The logical structure of a forest of octrees can be used to create scalable algorithms for parallel adaptive mesh refinement (AMR), which has recently been demonstrated for several petascale applications. Among various frequently used octree-based mesh operations, including refinement, coarsening, partitioning, and enumerating nodes, ensuring a 2:1 size balance between neighboring elements has historically been the most expensive in terms of CPU time and communication volume. The 2:1 balance operation is thus a primary target to optimize. One important component of a parallel balance algorithm is the ability to determine whether any two given octants have a consistent distance/size relation.
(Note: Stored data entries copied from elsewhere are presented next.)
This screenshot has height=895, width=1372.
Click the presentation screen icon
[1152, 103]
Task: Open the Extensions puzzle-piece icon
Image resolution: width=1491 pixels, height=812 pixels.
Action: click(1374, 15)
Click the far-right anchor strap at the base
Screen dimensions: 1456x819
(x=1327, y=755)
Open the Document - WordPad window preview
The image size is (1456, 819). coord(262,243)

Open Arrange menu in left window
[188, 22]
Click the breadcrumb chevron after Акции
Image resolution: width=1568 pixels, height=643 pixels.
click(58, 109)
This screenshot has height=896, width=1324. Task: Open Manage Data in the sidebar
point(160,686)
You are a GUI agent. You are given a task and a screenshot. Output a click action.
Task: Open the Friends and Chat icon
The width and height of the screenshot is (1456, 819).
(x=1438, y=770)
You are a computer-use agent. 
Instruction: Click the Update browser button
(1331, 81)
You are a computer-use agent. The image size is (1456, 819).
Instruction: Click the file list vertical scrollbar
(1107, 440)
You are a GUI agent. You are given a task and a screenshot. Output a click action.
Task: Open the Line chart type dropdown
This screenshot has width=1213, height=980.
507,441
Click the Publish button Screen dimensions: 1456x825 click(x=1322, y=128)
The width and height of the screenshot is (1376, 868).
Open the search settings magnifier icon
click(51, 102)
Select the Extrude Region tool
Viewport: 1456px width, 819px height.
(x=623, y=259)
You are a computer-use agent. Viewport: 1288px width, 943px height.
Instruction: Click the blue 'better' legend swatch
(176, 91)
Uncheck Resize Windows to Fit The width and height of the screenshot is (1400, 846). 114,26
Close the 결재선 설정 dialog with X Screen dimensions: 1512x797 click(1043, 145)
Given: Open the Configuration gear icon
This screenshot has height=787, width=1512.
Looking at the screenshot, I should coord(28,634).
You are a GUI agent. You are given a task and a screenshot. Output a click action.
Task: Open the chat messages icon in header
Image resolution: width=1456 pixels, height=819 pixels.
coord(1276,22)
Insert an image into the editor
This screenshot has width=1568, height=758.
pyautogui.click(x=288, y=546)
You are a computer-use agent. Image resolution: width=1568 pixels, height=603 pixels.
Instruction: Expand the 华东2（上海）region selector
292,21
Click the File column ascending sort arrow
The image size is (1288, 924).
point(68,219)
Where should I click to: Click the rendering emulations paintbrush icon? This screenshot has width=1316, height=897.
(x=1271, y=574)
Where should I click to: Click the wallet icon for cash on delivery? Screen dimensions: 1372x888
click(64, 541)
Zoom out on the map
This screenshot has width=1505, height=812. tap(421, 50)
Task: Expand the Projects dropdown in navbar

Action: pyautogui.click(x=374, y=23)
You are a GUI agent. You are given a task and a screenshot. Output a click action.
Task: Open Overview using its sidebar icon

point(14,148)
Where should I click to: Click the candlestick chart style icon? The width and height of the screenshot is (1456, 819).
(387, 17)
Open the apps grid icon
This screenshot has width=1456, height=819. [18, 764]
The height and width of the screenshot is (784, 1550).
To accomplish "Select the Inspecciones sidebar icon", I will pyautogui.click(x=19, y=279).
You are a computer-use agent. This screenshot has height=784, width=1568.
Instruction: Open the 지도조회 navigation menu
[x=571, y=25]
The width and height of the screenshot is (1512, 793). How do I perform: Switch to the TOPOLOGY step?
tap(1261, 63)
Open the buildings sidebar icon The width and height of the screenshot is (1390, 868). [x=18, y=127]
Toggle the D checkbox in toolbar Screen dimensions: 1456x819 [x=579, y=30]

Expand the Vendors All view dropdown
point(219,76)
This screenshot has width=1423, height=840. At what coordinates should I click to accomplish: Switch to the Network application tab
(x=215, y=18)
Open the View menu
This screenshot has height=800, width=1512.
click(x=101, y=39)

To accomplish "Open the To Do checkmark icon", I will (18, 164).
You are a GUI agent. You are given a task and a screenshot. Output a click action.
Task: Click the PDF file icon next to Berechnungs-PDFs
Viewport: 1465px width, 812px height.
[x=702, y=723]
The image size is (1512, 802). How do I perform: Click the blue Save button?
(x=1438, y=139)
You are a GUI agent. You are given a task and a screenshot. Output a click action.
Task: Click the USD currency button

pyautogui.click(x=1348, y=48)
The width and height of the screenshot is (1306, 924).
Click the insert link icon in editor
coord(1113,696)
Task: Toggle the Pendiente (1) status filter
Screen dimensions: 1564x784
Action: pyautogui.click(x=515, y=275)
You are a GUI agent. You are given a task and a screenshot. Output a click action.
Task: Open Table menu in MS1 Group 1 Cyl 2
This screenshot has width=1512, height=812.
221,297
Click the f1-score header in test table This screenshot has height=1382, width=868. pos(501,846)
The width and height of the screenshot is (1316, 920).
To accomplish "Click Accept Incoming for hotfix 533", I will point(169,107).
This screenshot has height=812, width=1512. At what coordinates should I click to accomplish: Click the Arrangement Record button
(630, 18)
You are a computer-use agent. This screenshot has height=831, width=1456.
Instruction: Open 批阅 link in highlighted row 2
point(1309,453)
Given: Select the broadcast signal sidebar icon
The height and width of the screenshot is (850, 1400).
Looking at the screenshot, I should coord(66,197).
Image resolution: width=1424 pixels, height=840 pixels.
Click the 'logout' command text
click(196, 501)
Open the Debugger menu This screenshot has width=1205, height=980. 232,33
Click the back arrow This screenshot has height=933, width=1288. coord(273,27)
Based on new logical concepts we propose fast algorithms for making this decision for all types of 2:1 balance conditions in 2D and 3D. Since we are able to achieve this without constructing any parent nodes in the tree that would otherwise need to be sorted and communicated, we can significantly reduce the required memory and communication volume. In addition, we propose a lightweight collective algorithm for reversing the asymmetric communication pattern induced by non-local octant interactions. We have implemented our improvements as part of the opensource “p4est” software. Benchmarking this code with both synthetic and simulation-driven adapted meshes we are able to demonstrate much reduced runtime and excellent weak and strong scalability. On our largest benchmark problem with 5.13 × 10¹¹ octants the new 2:1 balance algorithm executes in less than 8 seconds on 112,128 CPU cores of the Jaguar Cray XT5 supercomputer.